CHAPTER V. JAMES CROMWELL GAINS SOME INFORMATION.
On the east side of the Bowery is a shabby street, which clearly enough indicates, by its general appearance, that it is never likely to be the resort of fashionable people. But in a large city there are a great many people who are not fashionable, and cannot aspire to fashionable quarters, and these must be housed as well as they may.
There stands in this street a shabby brick house of three stories. In the rear room of the upper story lived James Cromwell, the clerk in the druggist's store already referred to in our first chapter. The room was small and scantily furnished, being merely provided with a pine bedstead, painted yellow, and a consumptive-looking bed, a wooden chair, washstand, and a seven-by-nine mirror. There was no bureau, and, in fact, it would have been difficult to introduce one into a room of the dimensions.

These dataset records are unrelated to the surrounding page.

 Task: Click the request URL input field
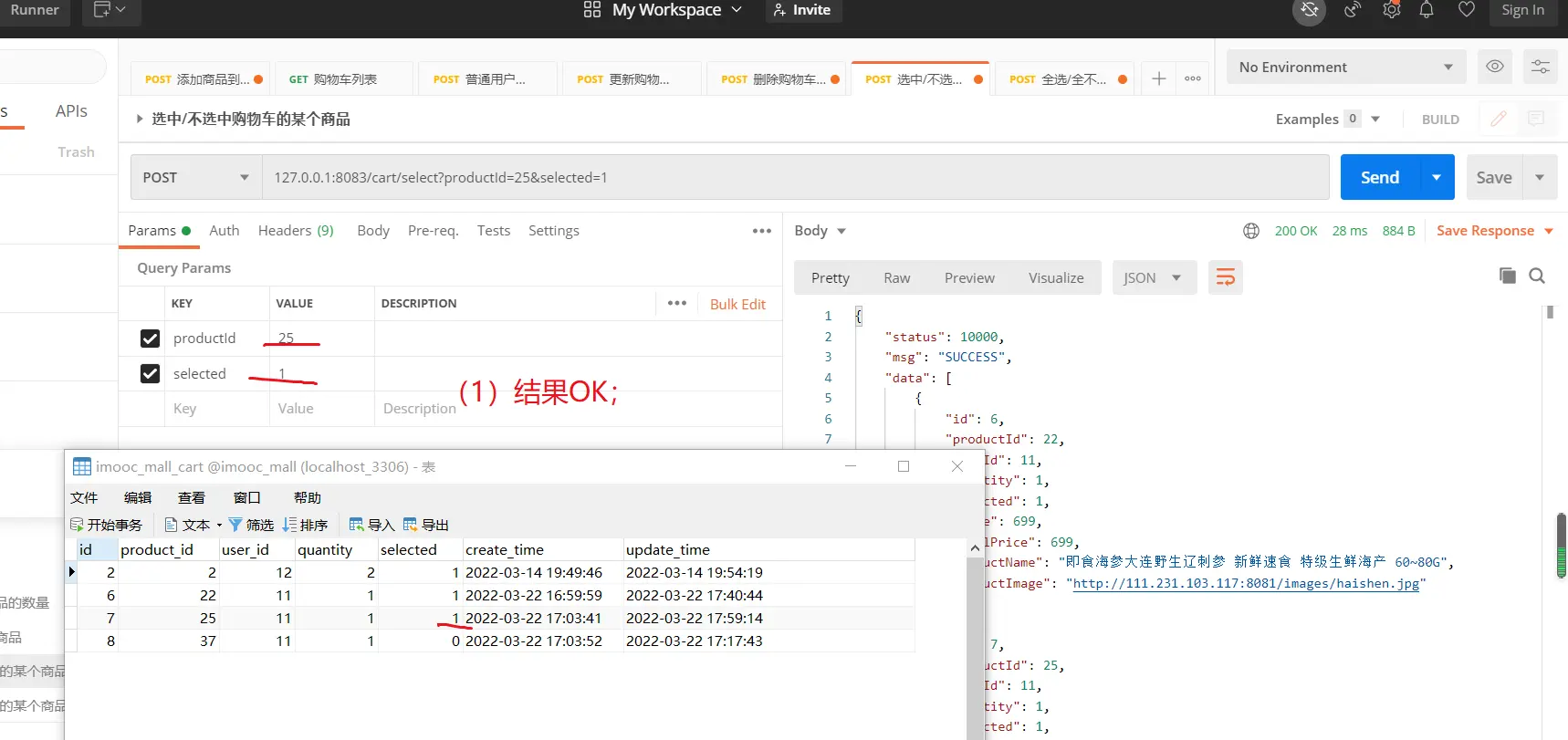click(794, 177)
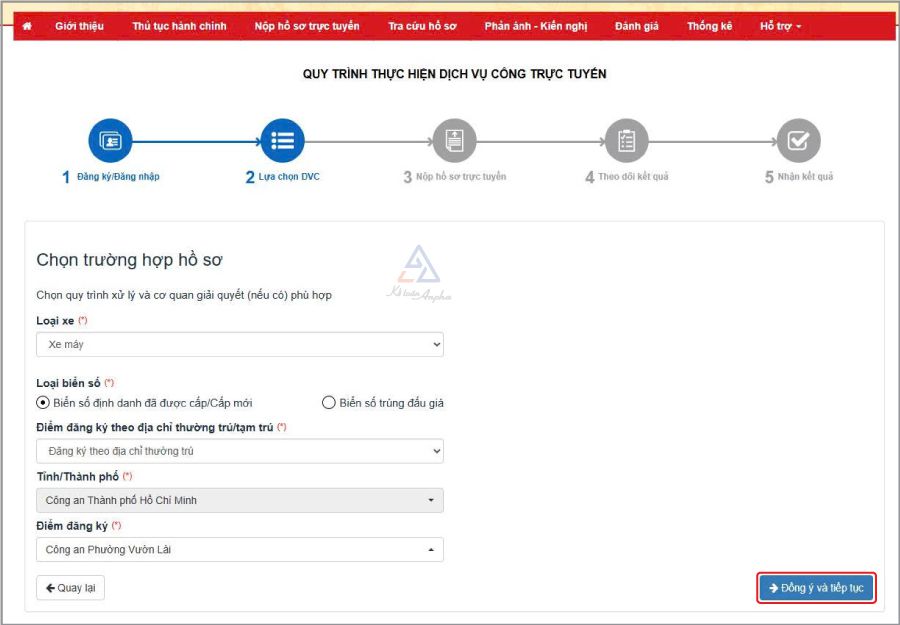Open Tra cứu hồ sơ in navigation bar
Screen dimensions: 900x625
[x=422, y=26]
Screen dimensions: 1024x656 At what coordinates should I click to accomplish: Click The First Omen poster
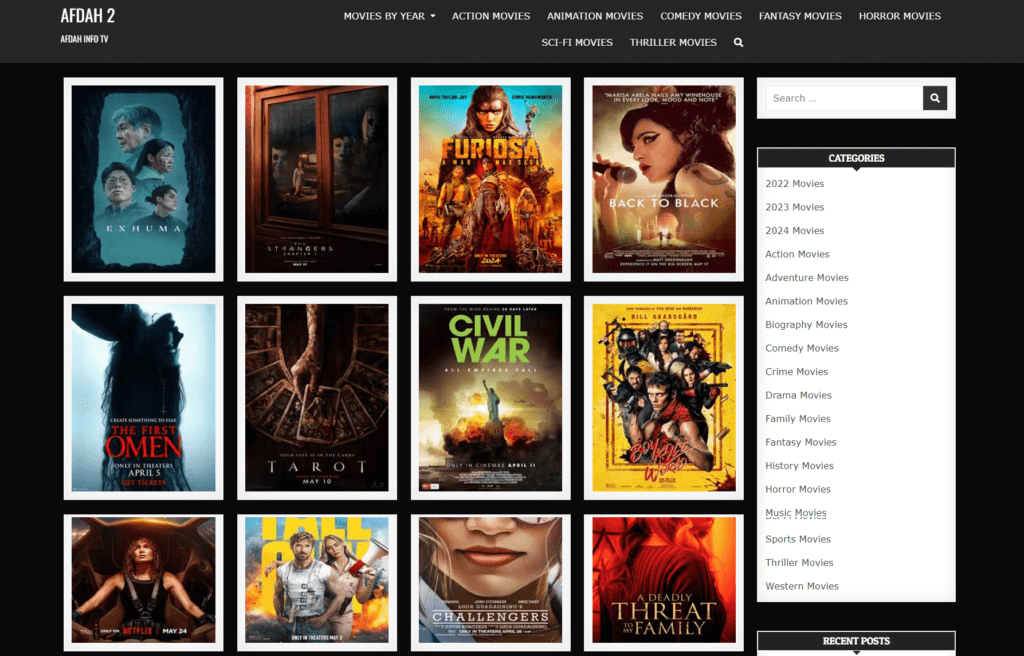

The occupant of the room stood before the mirror, arranging his rather intractable hair, which he had besmeared with bear's grease. He surveyed the effect with some complacency, for it is a little remarkable that those who are least gifted with beauty, are very apt to be best satisfied with their personal appearance.
He had arrayed himself in a rusty black suit which showed his lank figure in all its natural ungracefulness and was evidently on the point of going out.
"Now for Twenty-ninth Street," he said, as he descended to the street. "I hope Hake has not deceived me. If he has, I will twist the little rascal's neck."
He got on board a Fourth Avenue car, and rode uptown. Nothing occurred to interrupt his progress, and in the course of half an hour he stood before the house which, as we already know, was occupied by Paul Morton.
He stood and surveyed it from the opposite side of the street.